Ruby is turning 16, living with her mother, having been abandoned by her father without explanation ten years before. No discussion about this traumatic event has taken place between Ruby and her mother since. Fortunately, she has three best friends to see her through the perils of high school, but her bestest best friend is Beth, whom she has known since preschool. Beth is a girl who seems to know what’s best for everyone and has a bit of a Madonna complex, in that she takes care of others, whether they want her to or not. On her 16th birthday, however, the day to which Ruby has looked forward so much, her father unexpectedly appears on the doorstep, bearing flowers and an apologetic smile. Her first reaction is little short of hysterical; luckily, her friends are available to cocoon her from the shock. However, after some reflection, Ruby thinks maybe there’s more to the story than she’s been told and her father might have some answers. Then she discovers that Beth is hiding a letter to her from her father that invites her to meet him at the local motel before he leaves town. Of course, there’s a boy and a budding romantic interest also involved. This book is about the role of friendship in a girl’s life, how much protectiveness is too much, when is abandonment really abandonment, and the discovery that parents aren’t perfect and everyone is not always as they first appear. Reviewer: Myrna Marler
March 2008 (Vol. 42, No.2)
School Library Journal
Gr 9 Up- On Ruby's 16th birthday, Beth is the first to call her, at 12:01 a.m., and even decorates her locker at school. Beth was there to help pick up the pieces after Ruby's dad walked out several years earlier. Now she is at her side again when he unexpectedly walks through the door as she is about to blow out her birthday candles. Ruby looks to her friend to know how she should feel about his visit. Indeed, she never questions Beth, who gives her enough advice to last a lifetime. Then she discovers that Beth has been dishonest with her, that she knows more about her parents' breakup than she is telling. Although the story gets off to a slow start, the plot eventually picks up speed, and the characterizations of the girls, their friends, and family are believable. Ruby's anxiety about her father and her friendship with Beth are portrayed with empathy. Engagingly written and with a surprise ending, this novel will appeal to teens.-Julianna M. Helt, Carnegie Library of Pittsburgh, PA Copyright 2006 Reed Business Information.

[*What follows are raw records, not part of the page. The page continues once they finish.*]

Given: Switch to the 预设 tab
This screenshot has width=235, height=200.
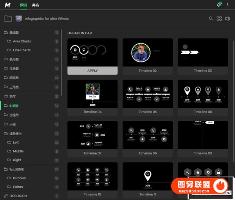Looking at the screenshot, I should coord(23,5).
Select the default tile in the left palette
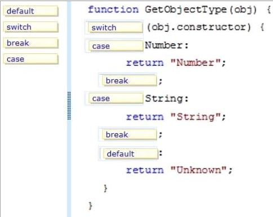This screenshot has height=217, width=273. tap(30, 11)
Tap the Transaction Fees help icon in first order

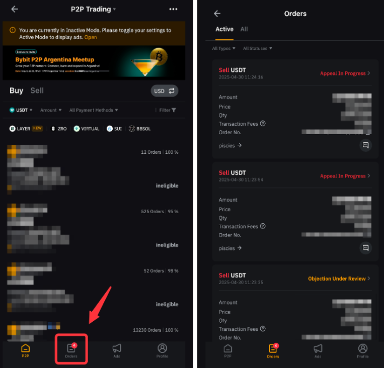pyautogui.click(x=263, y=124)
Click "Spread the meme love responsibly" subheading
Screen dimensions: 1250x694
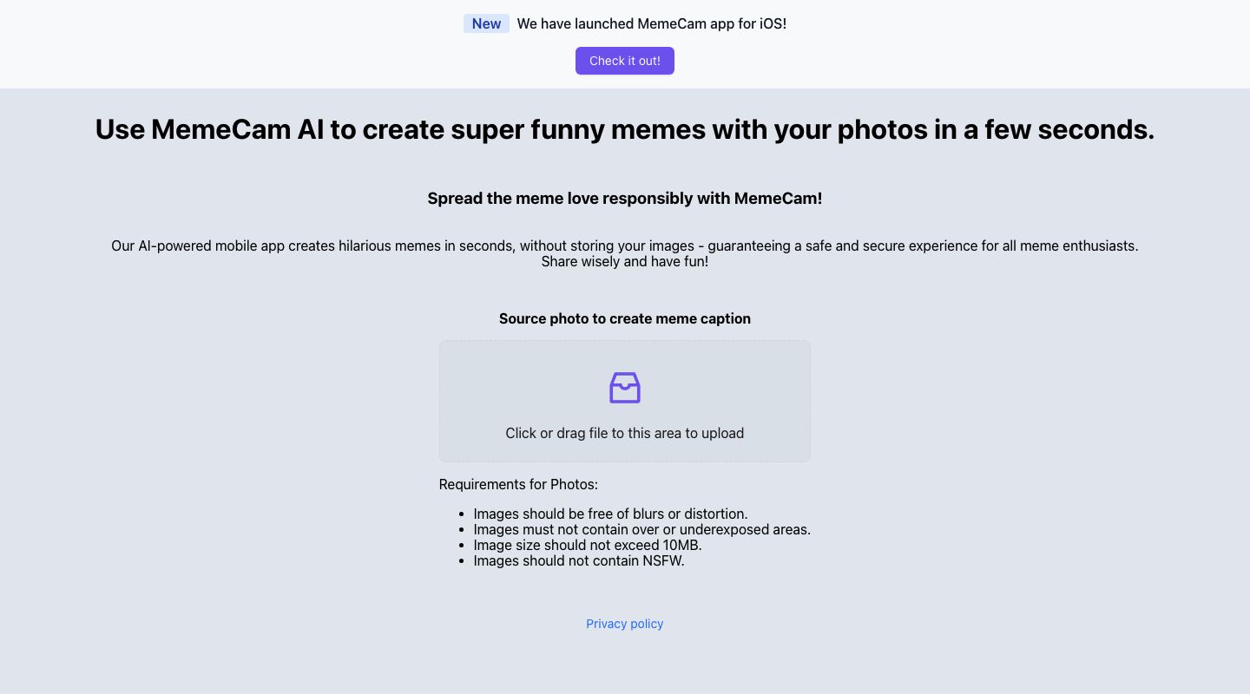tap(624, 199)
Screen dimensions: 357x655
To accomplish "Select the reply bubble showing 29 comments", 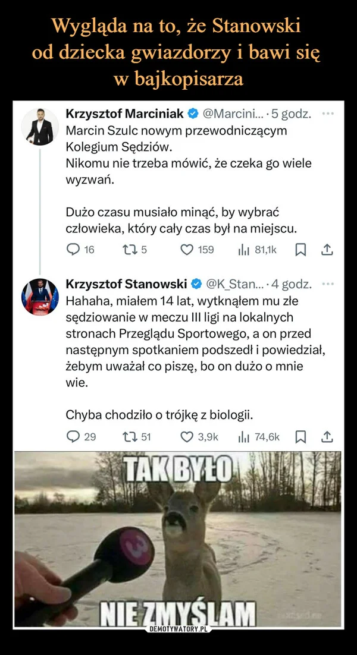I will 74,437.
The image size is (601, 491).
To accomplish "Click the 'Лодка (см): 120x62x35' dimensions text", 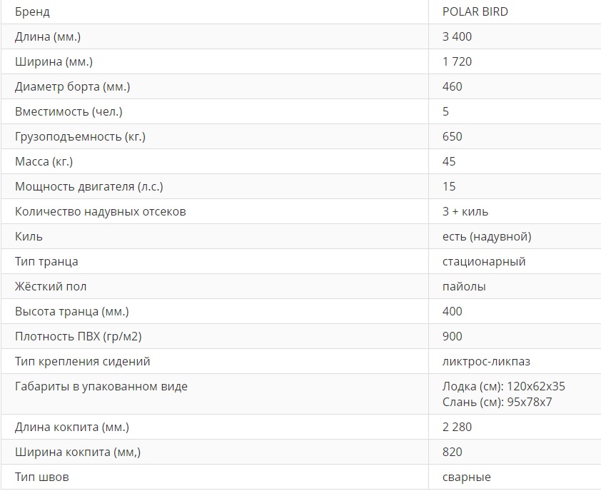I will coord(504,387).
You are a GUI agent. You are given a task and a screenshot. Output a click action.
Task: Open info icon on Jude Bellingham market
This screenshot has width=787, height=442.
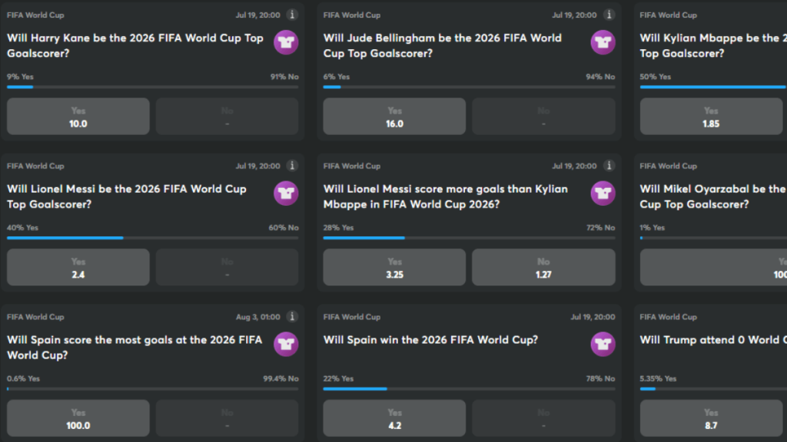point(609,15)
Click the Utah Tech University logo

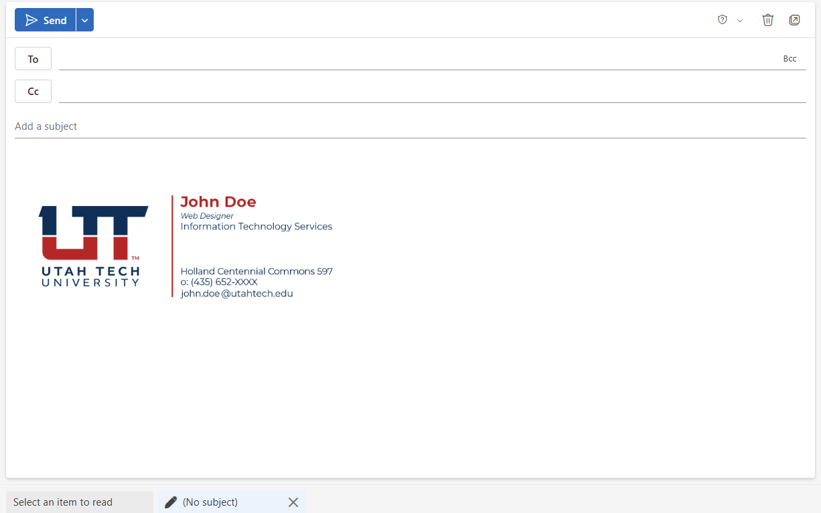point(92,246)
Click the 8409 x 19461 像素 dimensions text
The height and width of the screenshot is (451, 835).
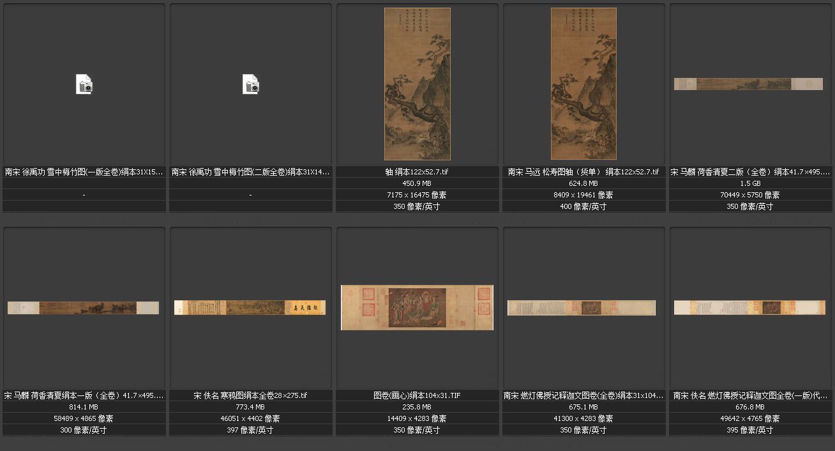click(583, 195)
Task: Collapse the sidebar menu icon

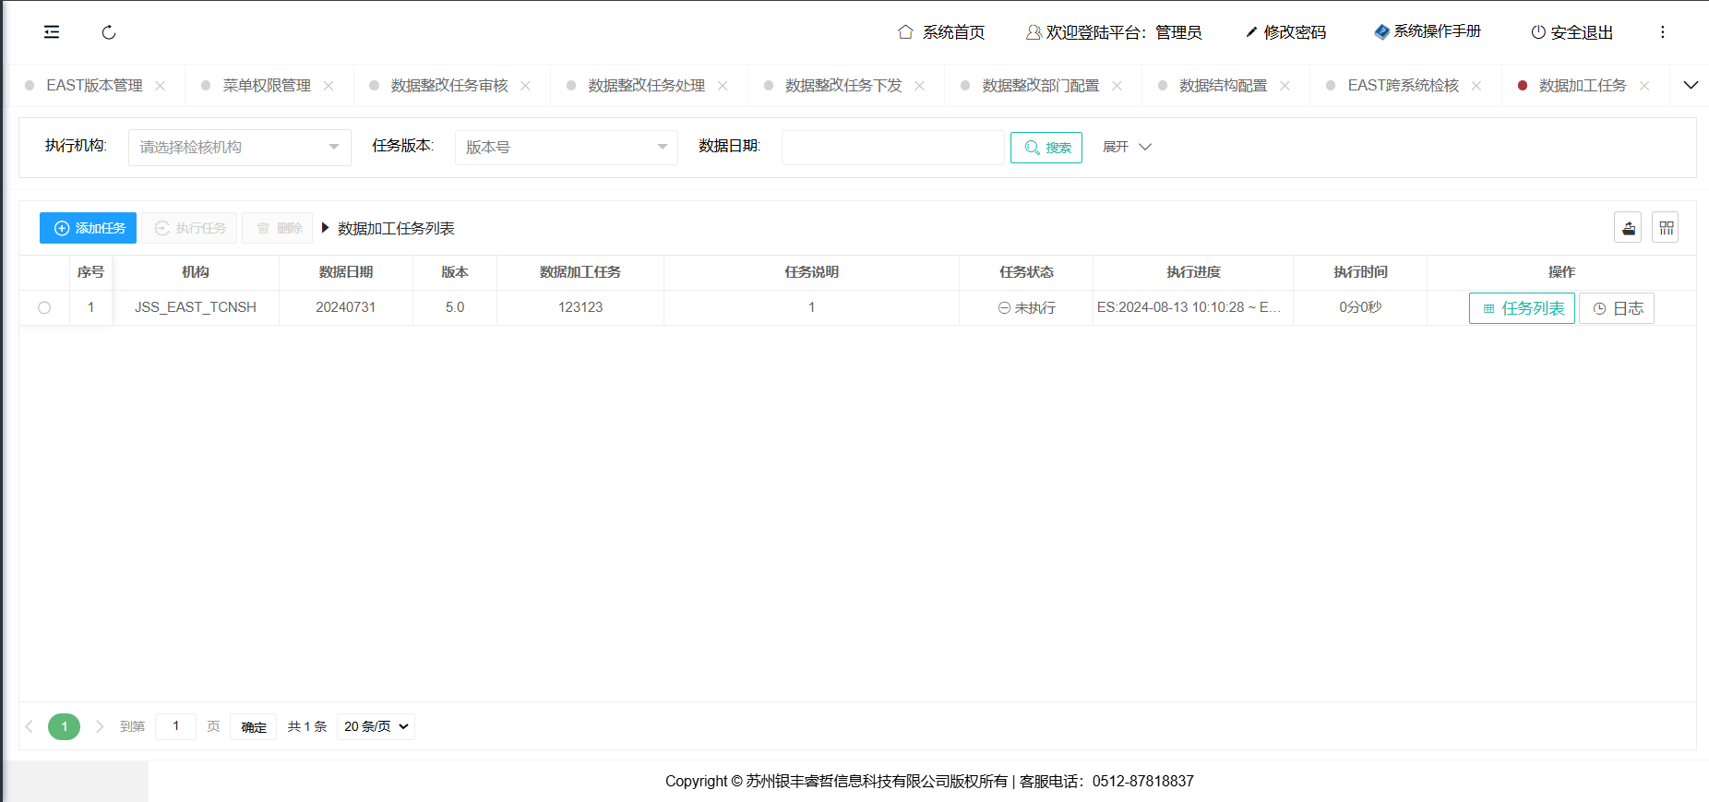Action: [52, 32]
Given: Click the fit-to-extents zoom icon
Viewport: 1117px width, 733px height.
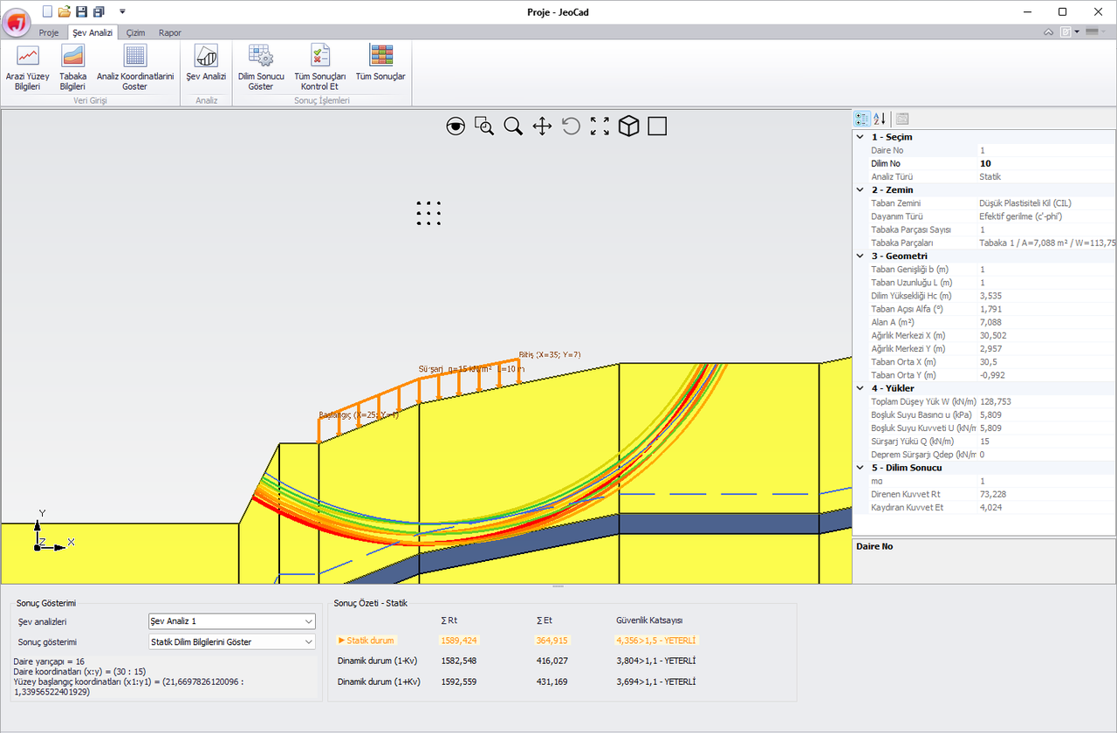Looking at the screenshot, I should coord(600,127).
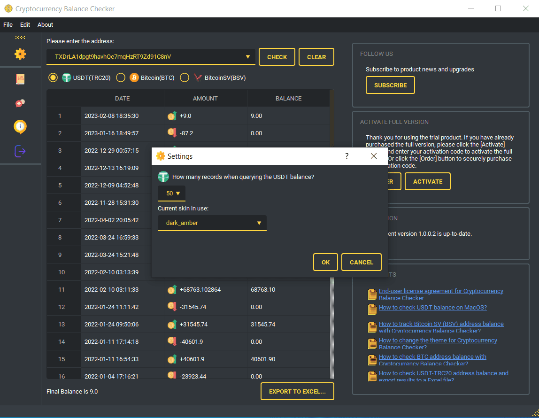Open the Edit menu
Image resolution: width=539 pixels, height=418 pixels.
pyautogui.click(x=24, y=24)
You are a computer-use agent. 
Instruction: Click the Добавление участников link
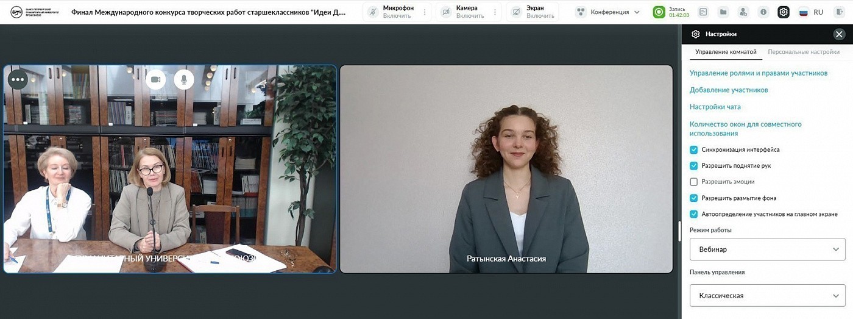coord(728,90)
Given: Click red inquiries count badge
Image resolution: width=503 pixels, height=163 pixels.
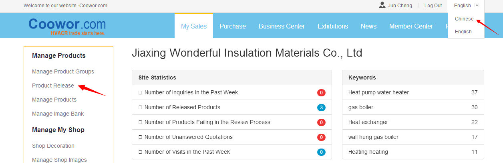Looking at the screenshot, I should tap(321, 93).
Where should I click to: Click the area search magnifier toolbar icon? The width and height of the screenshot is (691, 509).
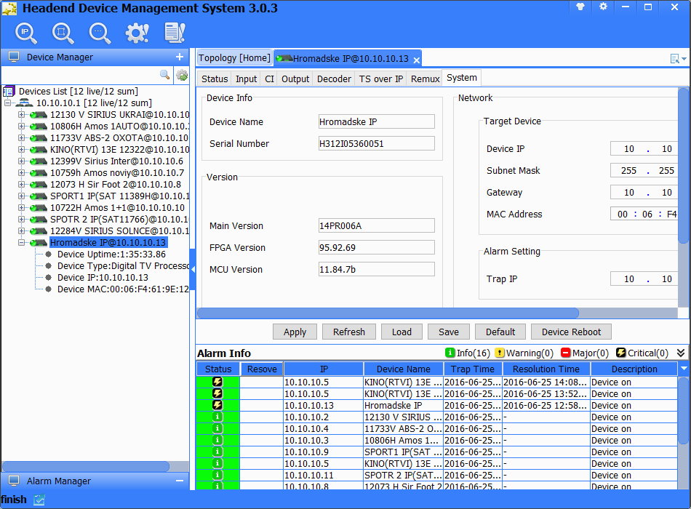(x=63, y=33)
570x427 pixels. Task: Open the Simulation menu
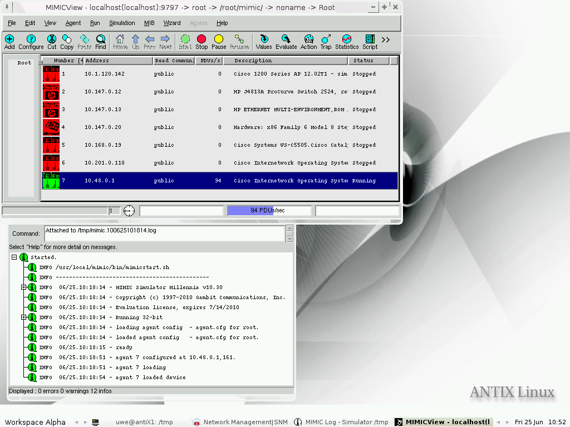(x=122, y=23)
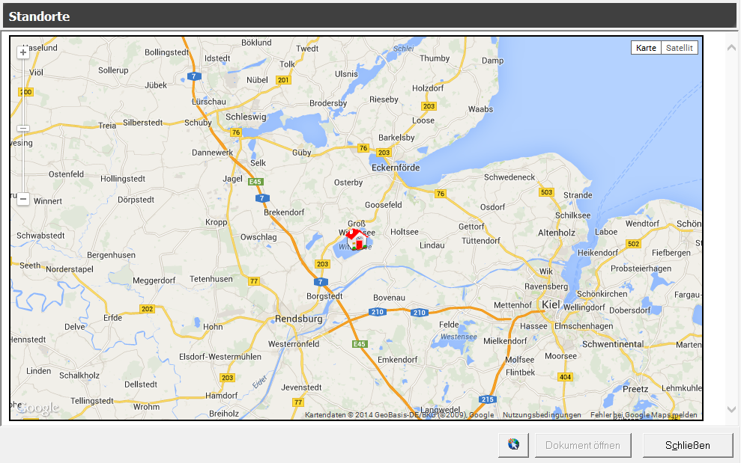Zoom in with the plus button

(23, 52)
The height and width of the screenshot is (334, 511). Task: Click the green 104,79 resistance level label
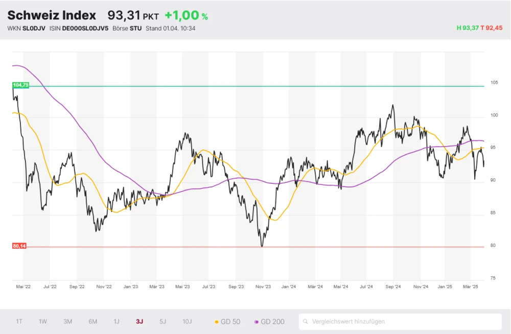pos(20,85)
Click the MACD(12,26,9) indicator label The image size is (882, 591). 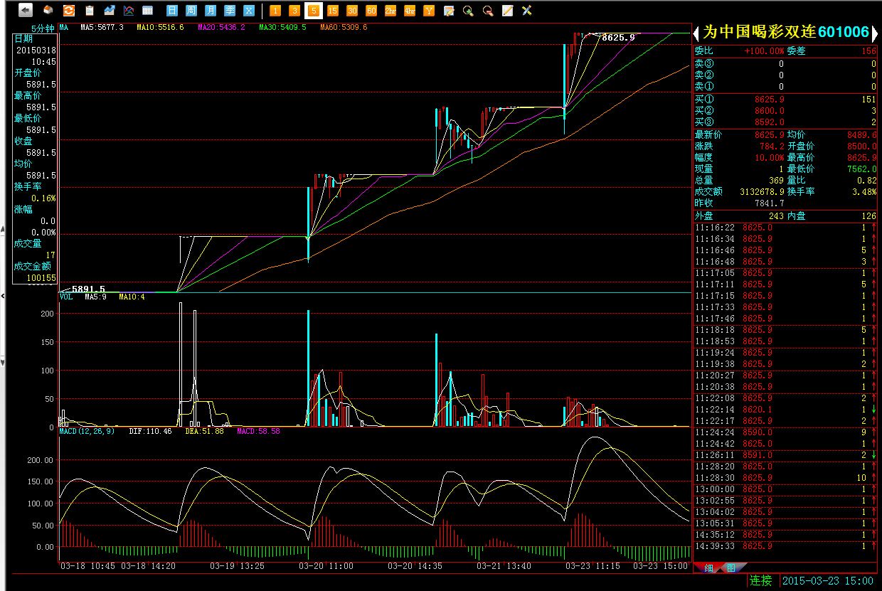click(85, 431)
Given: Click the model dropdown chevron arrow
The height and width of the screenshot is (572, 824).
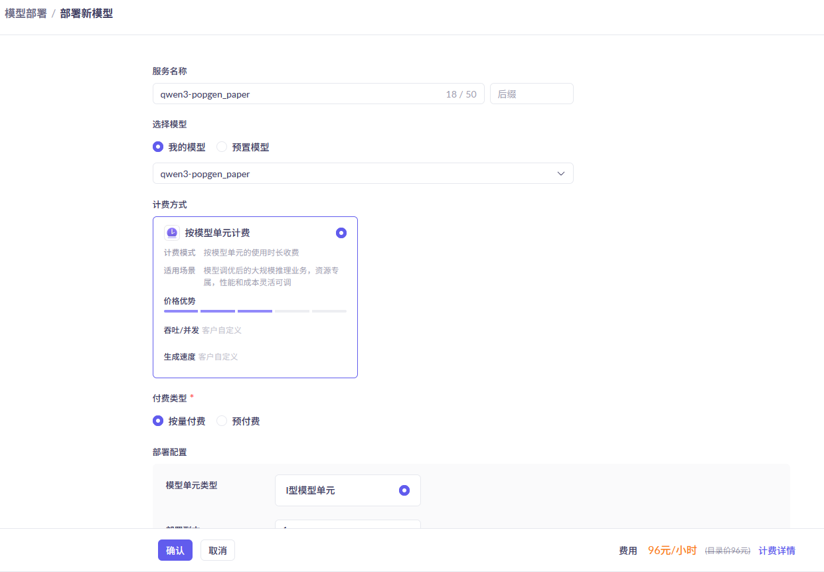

Ruby's 16th-birthday party is interrupted by the arrival of her father whom she hasn't seen in years. She manages to escape with her three friends: the loyal Beth, the gossipy and wild Maria and the angry Katherine. They attempt to distract her with their own party, complete with pin the tail on the donkey and a stolen bottle of champagne, but nothing can distract Ruby from the sinking feeling that her life is about to change for the worse. She attempts to juggle her three friends, a new boyfriend and her mother, but she is sinking fast. It seems only confronting her father will help. Populated with real characters who have authentic emotions, this debut novel manages to be at once uplifting and heartwrenching. Vivian is clearly an author to watch. (Fiction. YA)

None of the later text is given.